Thanks! I really don't over feed him at all. Imma wait a few months and imma start working him out.


----------



## jttar (Jan 31, 2013)

What a great face BlackBoy has. Thanks for the pictures.

Joe


----------



## ::::COACH:::: (Apr 4, 2012)

Handsome! I agree though about his weight, he definitely needs to loose some weight


----------



## Blackboy (Jan 12, 2014)

Lol thanks guys. I guess imma just call him fanboy from now on.


----------



## redog (Oct 14, 2005)

I love seeing the big dog! I think he looks great, but the others have a good point. Let him mature a little more then work off some of that weight. He will turn out REALLY good


----------



## Blackboy (Jan 12, 2014)

Thank you everyone! I sure will try to lean him out a little.


----------



## ThaLadyPit (Oct 12, 2008)

Oh my word!! This boy has really bloomed! I bet the pictures don't even do him justice, do they!? I would have to agree with everyone else though, when the spring hits, just a little hand walking and some good play time and activity should really help him pop! I bet you get all kinds of compliments when you take him out in public.


----------



## Blackboy (Jan 12, 2014)

Haha yeah I do. He's really good at playing fetch right now. I want him to pull maybe a tire around my yard in a few months. Thanks everyone!


----------



## Tiendat (Sep 22, 2015)

I want to ask is this pitbull dog ???


----------



## mrsgalarza (Sep 22, 2015)

I purchased my dog when she was 8 weeks old and the seller told me she was a boxer/pitbull mix but, I did not see the parents. She weighed 15 pounds at 8 weeks old and now she is 6 months and weighs 60 pounds and has huge paws.

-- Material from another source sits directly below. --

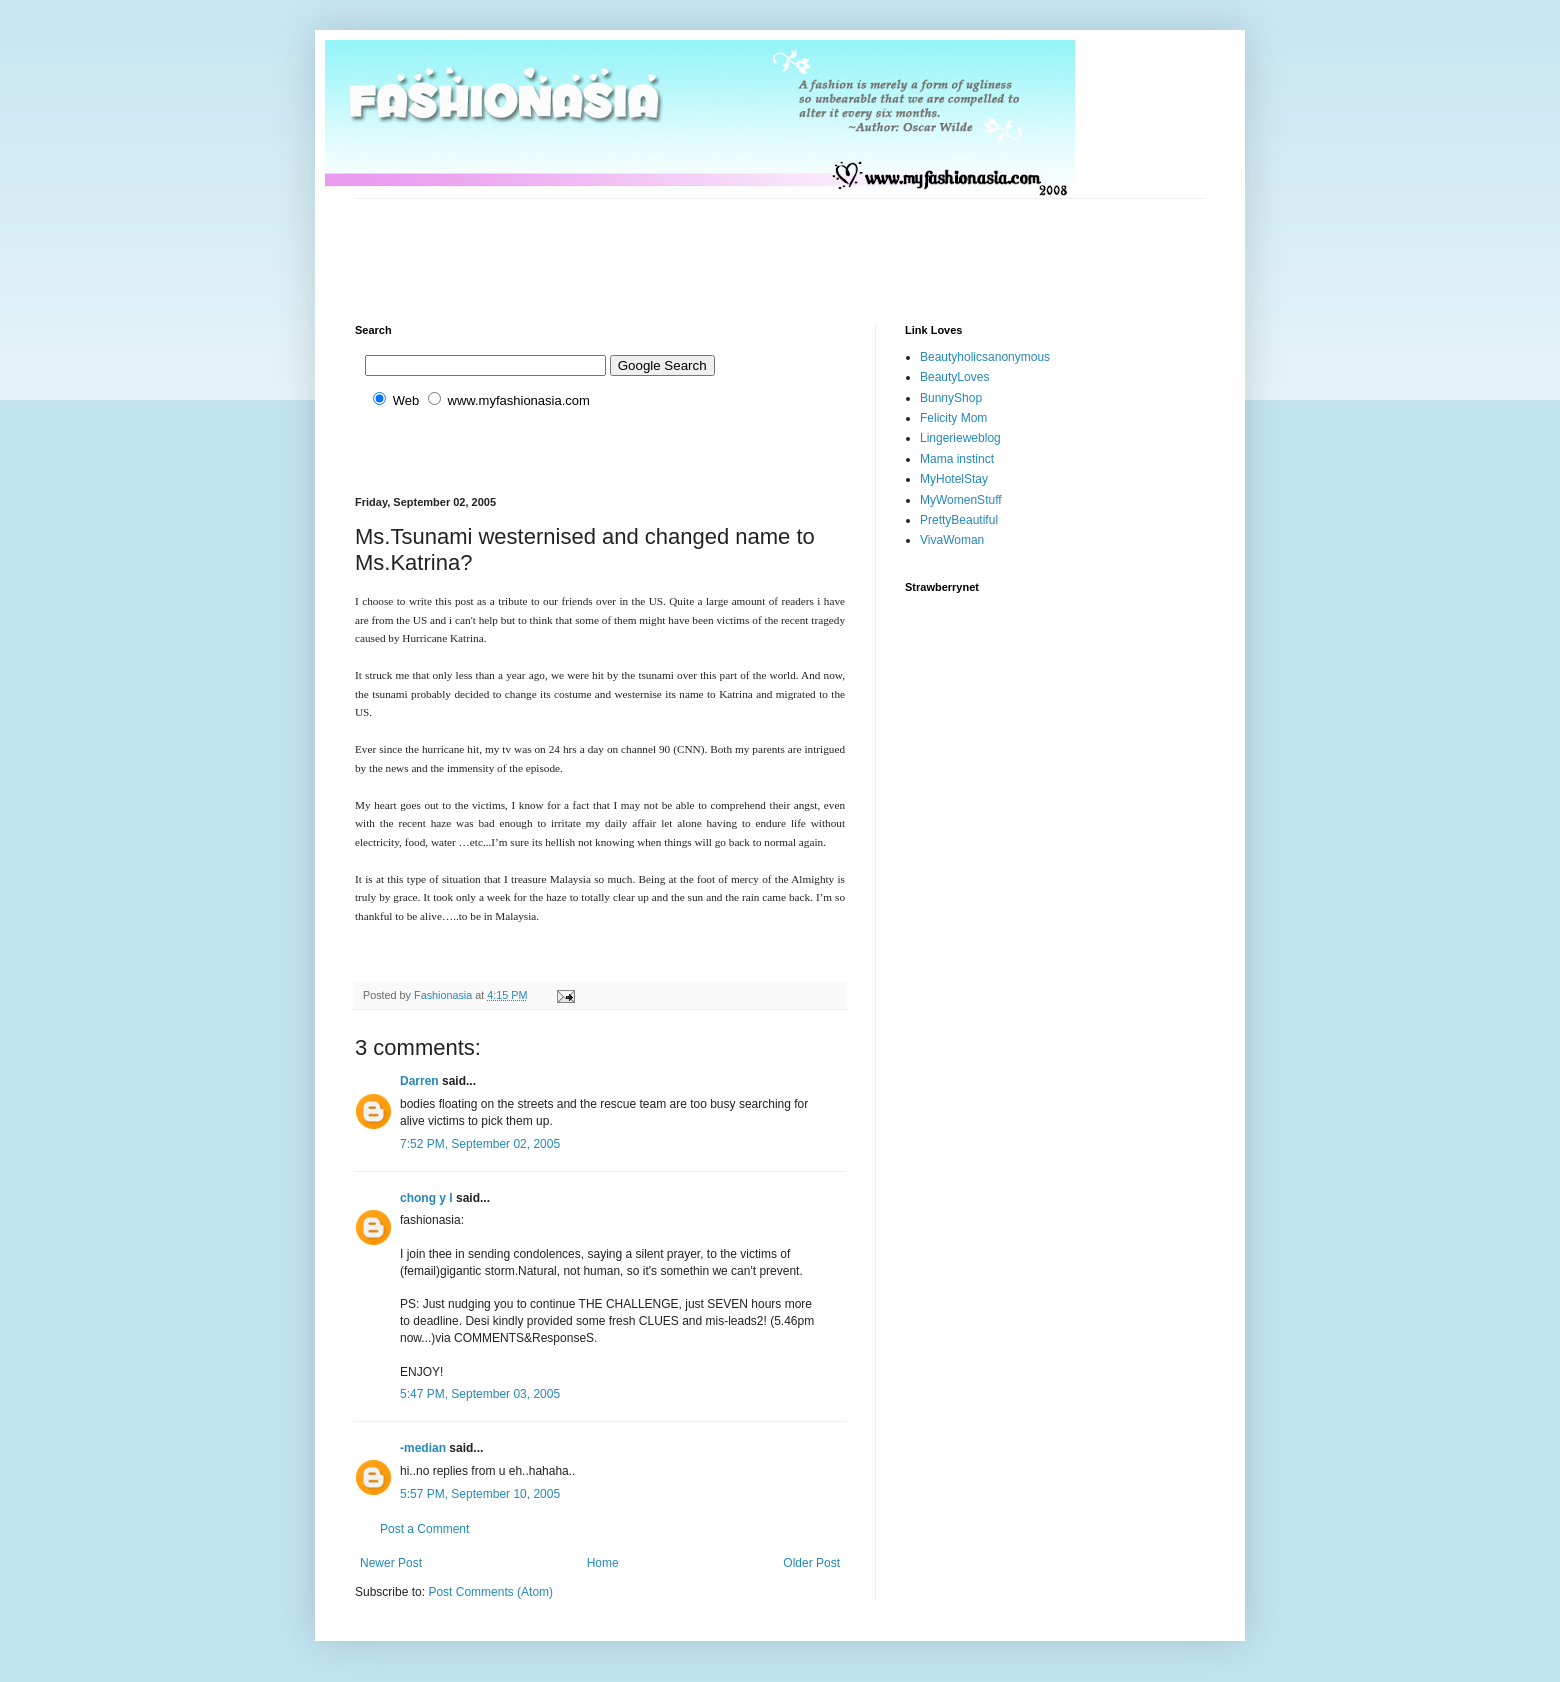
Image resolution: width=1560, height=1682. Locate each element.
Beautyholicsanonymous (985, 357)
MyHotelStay (954, 479)
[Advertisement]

She is all brown like a boxer but, has a black mask and muzzle. Do you think she can be more of a mastiff mix.


----------



## surfer (Feb 20, 2013)

Don't take it personal, but lord!!!!!!! Feed him some celery sticks........
I've had these dogs 30plus years, not one of them could live up to their full potential
At that size.......
But I will tell you this I do like to see a 'plump' pup til they are about one year old.......
Feed him 3 cups a day in summer, 6 cups in winter, and in no time
You will have a fine specimen,
Good luck


----------